RE:RE:RE:RE:RE:RE:RE:Production capacity -WuxiSPCEO1 wrote: Wino115 wrote: Rarely will you get a correction and certainly not one that is "announced". They may correct the fact in the electronic copy and repost it but it will usually be done with no fanfare and you can only find the fact it was changed in footnotes as long as a novel. I guess since they are privately sourced documents, their standards are not like a public news source.
Most revisions and change of facts/opinions will just happen in a follow-up report whenever it's done. I'm not sure there's anything factually wrong anyway. It's just how you want to slice and dice an unknown set of numbers afterall.
Almost all research reports do have some factual errors but they are not too meaningful so the corrections are not really all that important. In this report, it is a matter of what we here beleived is a flawed opinion on the Trogarzo sales outlook, not so much of a factual error. Although one thing I noticed was how he derived his MDR aptient. He started witht he original 20-25,000, went down to the 10-12,500 who would suffer a viral event in the first year and then just dropped off the remaining 10-12,500 and forgot about them possibly also having viral events in the years to come. So, it looks like he halved the potential market size.
He also said that 75-80% of the 10-12,500 patients who have a viral event in year one are non-compliant (homeless folks and the like) who will never get any treatment consistently. But I think he just made that number up as I don't remember seing any back-up for it. Likely, it came from his KOL contacts who I suspect know little about the MDR market anyway.
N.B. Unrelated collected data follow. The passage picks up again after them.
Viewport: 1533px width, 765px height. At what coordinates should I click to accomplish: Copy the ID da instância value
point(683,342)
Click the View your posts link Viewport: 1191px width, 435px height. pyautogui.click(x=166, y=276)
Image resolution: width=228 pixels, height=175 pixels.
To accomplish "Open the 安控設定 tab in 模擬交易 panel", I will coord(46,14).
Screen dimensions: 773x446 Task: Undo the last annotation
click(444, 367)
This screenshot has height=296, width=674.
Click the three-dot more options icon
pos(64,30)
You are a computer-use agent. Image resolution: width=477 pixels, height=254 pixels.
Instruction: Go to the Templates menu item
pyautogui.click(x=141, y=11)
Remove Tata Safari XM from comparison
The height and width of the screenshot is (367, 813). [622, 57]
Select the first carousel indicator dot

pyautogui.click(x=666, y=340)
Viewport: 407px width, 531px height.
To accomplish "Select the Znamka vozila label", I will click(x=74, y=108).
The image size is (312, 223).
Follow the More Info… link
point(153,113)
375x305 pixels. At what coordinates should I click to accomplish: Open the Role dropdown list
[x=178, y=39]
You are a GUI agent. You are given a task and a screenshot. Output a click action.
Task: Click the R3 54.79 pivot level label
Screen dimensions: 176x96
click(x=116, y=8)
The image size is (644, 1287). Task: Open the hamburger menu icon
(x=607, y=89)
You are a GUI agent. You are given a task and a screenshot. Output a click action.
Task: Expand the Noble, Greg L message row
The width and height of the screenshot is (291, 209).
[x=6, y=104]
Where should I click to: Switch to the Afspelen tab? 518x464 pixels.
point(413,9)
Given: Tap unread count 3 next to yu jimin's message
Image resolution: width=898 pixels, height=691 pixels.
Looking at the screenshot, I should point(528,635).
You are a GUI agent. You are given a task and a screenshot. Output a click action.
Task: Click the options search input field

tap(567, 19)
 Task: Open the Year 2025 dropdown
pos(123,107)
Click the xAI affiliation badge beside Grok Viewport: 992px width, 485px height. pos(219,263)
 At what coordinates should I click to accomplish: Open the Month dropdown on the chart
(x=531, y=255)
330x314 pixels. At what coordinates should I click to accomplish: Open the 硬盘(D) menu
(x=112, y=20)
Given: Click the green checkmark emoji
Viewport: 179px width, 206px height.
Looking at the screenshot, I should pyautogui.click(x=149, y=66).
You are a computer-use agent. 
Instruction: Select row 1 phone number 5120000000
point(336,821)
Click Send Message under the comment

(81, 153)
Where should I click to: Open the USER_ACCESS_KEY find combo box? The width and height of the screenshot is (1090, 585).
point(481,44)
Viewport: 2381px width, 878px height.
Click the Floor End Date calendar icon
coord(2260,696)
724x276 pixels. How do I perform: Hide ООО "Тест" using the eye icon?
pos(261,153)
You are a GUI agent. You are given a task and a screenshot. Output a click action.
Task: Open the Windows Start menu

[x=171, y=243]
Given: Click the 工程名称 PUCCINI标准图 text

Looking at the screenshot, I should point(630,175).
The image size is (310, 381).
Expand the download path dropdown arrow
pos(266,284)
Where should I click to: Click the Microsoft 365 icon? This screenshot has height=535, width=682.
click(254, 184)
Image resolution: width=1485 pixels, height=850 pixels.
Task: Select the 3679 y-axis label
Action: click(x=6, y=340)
So, that is a pretty big factual error regarding just ignoring the other half of the MDR population.
Nevertheless, that will not be corrected in any public way. Maybe in a month or three he will change his numbers based on some other announcement and quietly get that all straightened out.
The homeless part is interesting.
I deal with homeless HIV patients all the time. Most of them are addicted to narcotics.
We can often get them at least started on Suboxone or Methadone. Similarly, the get started on HIV meds in hospital. Compliance can be an issue but I could see tying it to Methadone administration (which is often only handed out daily).